Collected data entries
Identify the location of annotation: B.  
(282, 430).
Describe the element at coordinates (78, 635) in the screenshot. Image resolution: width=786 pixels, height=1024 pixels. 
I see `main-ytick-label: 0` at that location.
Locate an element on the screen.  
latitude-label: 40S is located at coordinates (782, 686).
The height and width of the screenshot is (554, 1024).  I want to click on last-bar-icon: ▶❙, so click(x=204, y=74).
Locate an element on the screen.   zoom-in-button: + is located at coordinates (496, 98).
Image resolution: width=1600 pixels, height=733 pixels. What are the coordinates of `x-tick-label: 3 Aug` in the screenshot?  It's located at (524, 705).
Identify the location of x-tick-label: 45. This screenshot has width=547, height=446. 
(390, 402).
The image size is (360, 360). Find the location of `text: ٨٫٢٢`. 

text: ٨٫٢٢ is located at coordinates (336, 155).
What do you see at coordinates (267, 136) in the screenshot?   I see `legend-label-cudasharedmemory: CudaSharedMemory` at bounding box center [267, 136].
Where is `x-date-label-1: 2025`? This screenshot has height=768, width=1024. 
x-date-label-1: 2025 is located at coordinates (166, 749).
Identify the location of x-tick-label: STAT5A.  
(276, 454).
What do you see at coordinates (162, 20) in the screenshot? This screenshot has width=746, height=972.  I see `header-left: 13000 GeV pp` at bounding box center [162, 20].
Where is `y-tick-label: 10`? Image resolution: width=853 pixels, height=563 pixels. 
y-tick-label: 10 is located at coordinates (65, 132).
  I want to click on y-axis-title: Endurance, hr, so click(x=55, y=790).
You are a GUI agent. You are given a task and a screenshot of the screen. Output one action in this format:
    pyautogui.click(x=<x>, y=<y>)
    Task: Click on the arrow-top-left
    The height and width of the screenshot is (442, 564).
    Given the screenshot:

→ Work instruction
Copy the lines from the one that has "The image size" through the last line, substituting "screen capture" for "screenshot" and changing nothing else.

→ Solution below
The image size is (360, 360). Find the location of `text: ٨٫٢٢`. 

text: ٨٫٢٢ is located at coordinates (336, 155).
What do you see at coordinates (267, 136) in the screen capture?   I see `legend-label-cudasharedmemory: CudaSharedMemory` at bounding box center [267, 136].
Where is `x-date-label-1: 2025`? This screen capture has height=768, width=1024. 
x-date-label-1: 2025 is located at coordinates (166, 749).
Identify the location of x-tick-label: STAT5A.  
(276, 454).
What do you see at coordinates (162, 20) in the screen capture? This screen capture has width=746, height=972.  I see `header-left: 13000 GeV pp` at bounding box center [162, 20].
Where is `y-tick-label: 10`? Image resolution: width=853 pixels, height=563 pixels. 
y-tick-label: 10 is located at coordinates (65, 132).
  I want to click on y-axis-title: Endurance, hr, so click(x=55, y=790).
You are a GUI agent. You are given a task and a screen capture of the screen. Output one action in this format:
    pyautogui.click(x=<x>, y=<y>)
    Task: Click on the arrow-top-left
    The height and width of the screen capture is (442, 564).
    Given the screen capture:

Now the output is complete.